The Northland Train (北陸)
After work ended on my last day of my Turtle Talk project, I begged a ride to Maihama station, sprinted onto the Keiyo Line Express train to Tokyo Station, and made a mad dash for the Shinkansen tracks, where my friend was waiting for me with a ticket. The great thing about Japan is that you can show up 5 minutes before a high speed train trip and have no issues catching the train (don’t try this in Europe, elsewhere in Asia, and definitely not in America). Thus began my first and only journey on the Hokuriku Shinkansen, one of the newest Shinkansen lines.
Before this trip, I had only been on the Tokaido Shinkansen from Tokyo to Kyoto and back twice. The train was basically the same on the inside as its Tokaido cousins, with 3-Aisle-2 seating. As we left the city through Ueno station and beyond, the sun set as we popped in and out of tunnels. Then we turned slightly Westward and towards the mountains of central Japan, the journey became primarily underground with only brief moments of seeing lights in the distance. As usual, I enjoyed a bento box on the train.
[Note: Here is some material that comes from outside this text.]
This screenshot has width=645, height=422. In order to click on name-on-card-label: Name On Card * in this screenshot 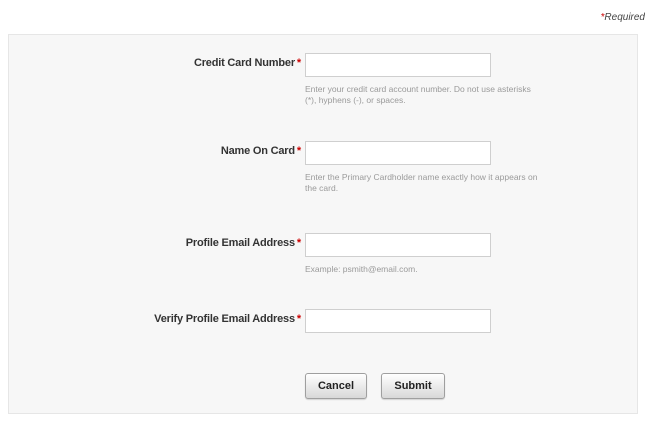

After a few hours on the train, we got off in the gleaming new station (service started 2015) at Toyama Shinkansen and transferred to a train on the Ainokaze Toyama line. Surprisingly (for Japan—although completely normal in the US) there was a Diesel-powered locomotive on the adjacent platform as we were waiting. Another 30 minutes of waiting and journeying on the train and we arrived at Takaoka Station, a short walk from the Ryokan my friend had booked for the night.
We talked for a bit and settled in for the evening, a long project finished for me, a week of work finished, and a mad dash across Japan just starting.